Differential susceptibility of human IgA immunoglobulins to streptococcal IgA protease.

Abstract

IgA protease, a proteolytic enzyme found in human saliva and colonic fluid, hydrolyzes human serum IgA immunoglobulins to yield Fab(alpha) and Fc(alpha) fragments. The enzyme is produced by organisms in the normal human microflora and can be purified from culture filtrates of the common human oral organism Streptococcus sanguis (American Type Culture Collection no. 10556). IgA protease is inactive against all other protein substrates examined including the other classes of human immunoglobulins. The role of this enzyme in affecting the function of the secretory IgA immune system is unknown.

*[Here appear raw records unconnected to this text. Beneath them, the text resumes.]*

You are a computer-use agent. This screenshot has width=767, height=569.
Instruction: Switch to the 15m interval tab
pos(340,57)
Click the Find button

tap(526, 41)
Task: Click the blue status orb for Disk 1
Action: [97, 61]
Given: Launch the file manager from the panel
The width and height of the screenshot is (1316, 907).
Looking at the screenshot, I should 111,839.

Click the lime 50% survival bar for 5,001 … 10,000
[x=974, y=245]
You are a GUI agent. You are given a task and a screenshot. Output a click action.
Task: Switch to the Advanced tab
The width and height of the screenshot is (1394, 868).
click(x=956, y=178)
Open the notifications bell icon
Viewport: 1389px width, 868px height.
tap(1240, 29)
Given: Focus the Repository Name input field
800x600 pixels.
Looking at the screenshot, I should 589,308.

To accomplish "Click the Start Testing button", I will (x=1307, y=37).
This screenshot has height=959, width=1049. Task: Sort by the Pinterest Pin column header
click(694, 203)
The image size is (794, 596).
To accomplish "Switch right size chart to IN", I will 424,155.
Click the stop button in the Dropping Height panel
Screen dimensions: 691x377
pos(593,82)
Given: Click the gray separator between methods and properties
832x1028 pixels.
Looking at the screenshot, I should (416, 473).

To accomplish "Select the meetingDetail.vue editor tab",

To further characterize and explain this unusual substrate specificity, the susceptibility of 31 human IgA myeloma proteins of both subclasses was investigated. 16 IgA1 and 15 IgA2 myeloma paraproteins were treated with enzyme and the extent of proteolysis was determined by cellulose actate electrophoresis, immunoelectrophoresis, polyacrylamide gel electrophoresis, and column chromatography. All IgA1 proteins were enzymatically cleaved to Fab(alpha) and Fc(alpha) fragments, but all IgA2 proteins were resistant, yielding no fragments after prolonged enzymatic treatment. N-terminal amino acid sequence analysis of the purified Fc(alpha) fragment of a single IgA1 paraprotein was as follows: Thr-Pro-Ser-Pro-?-Thr-Pro-Pro-Thr-Pro-Ser-Pro-Ser. Comparison of this sequence to that reported for the IgA1 heavy chain shows that the enzyme-susceptible peptide bond is a Pro-Thr in the IgA1 hinge region. The most likely explanation of the resistance of the IgA2 subclass to IgA protease is a deletion in the heavy chain which commences with the critical threonine of the susceptible Pro-Thr bond.